Hydro-meteorological risk (HMR) management involves a range of methods, such as monitoring of uncertain climate, planning and prevention by technical countermeasures, risk assessment, preparedness for risk by early-warnings, spreading knowledge and awareness, response and recovery. To execute HMR management by risk assessment, many models and tools, ranging from conceptual to sophisticated/numerical methods are currently in use. However, there is still a gap in systematically classifying and documenting them in the field of disaster risk management. This paper discusses various methods used for HMR assessment and its management via potential nature-based solutions (NBS), which are actually lessons learnt from nature. We focused on three hydro-meteorological hazards (HMHs), floods, droughts and heatwaves, and their management by relevant NBS. Different methodologies related to the chosen HMHs are considered with respect to exposure, vulnerability and adaptation interaction of the elements at risk. Two widely used methods for flood risk assessment are fuzzy logic (e.g. fuzzy analytic hierarchy process) and probabilistic methodology (e.g. univariate and multivariate probability distributions). Different kinds of indices have been described in the literature to define drought risk, depending upon the type of drought and the purpose of evaluation. For heatwave risk estimation, mapping of the vulnerable property and population-based on geographical information system is a widely used methodology in addition to a number of computational, mathematical and statistical methods, such as principal component analysis, extreme value theorem, functional data analysis, the Ornstein–Uhlenbeck process and meta-analysis.
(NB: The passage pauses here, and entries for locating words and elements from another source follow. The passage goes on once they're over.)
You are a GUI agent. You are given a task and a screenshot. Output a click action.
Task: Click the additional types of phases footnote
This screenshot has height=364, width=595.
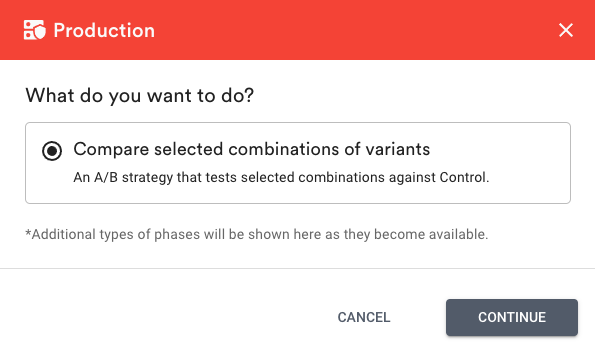[257, 234]
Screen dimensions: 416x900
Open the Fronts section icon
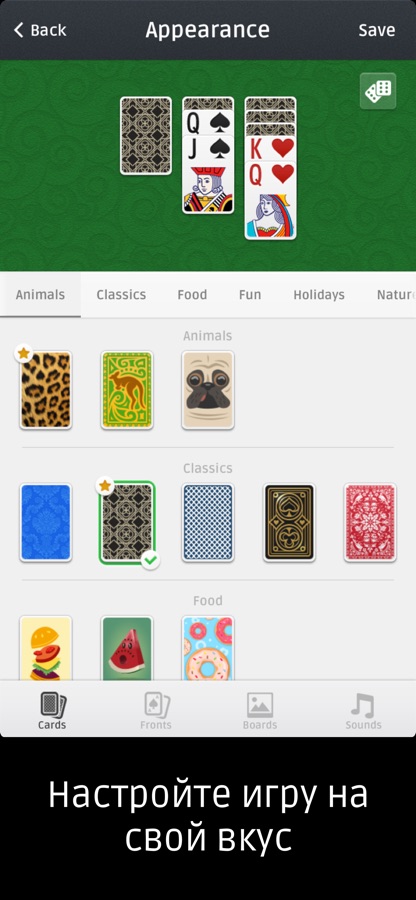156,704
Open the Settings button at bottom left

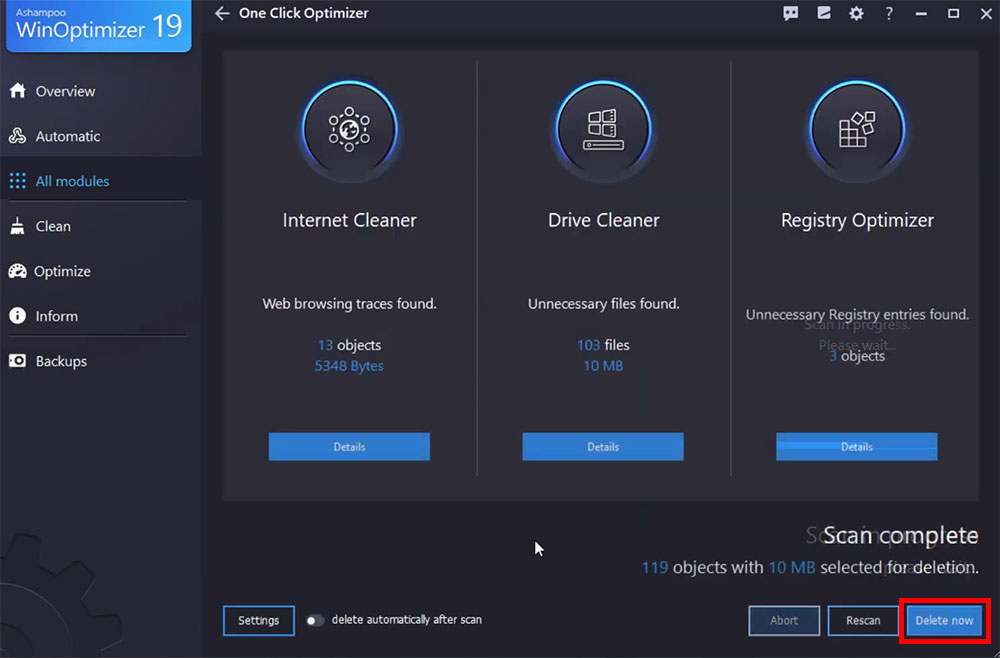coord(258,620)
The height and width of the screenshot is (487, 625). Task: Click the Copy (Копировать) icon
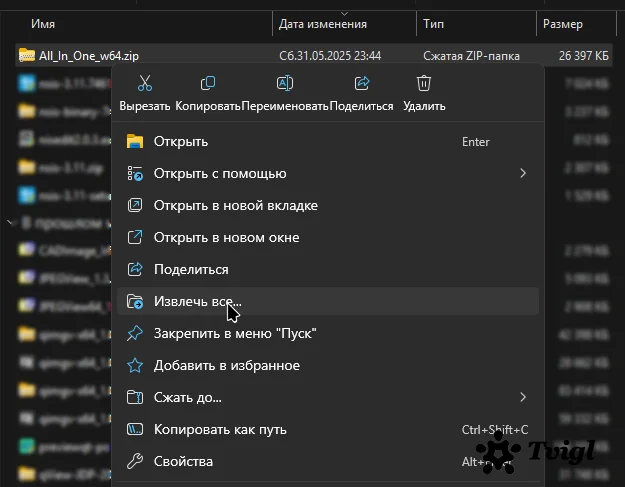208,84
NBS (blue, green and hybrid infrastructures) are promoted for HMR management. For example, marshes and wetlands in place of dams for flood and drought risk reduction, and green infrastructure for urban cooling and combating heatwaves, are potential NBS. More research is needed into risk assessment and management through NBS, to enhance its wider significance for sustainable living, building adaptations and resilience.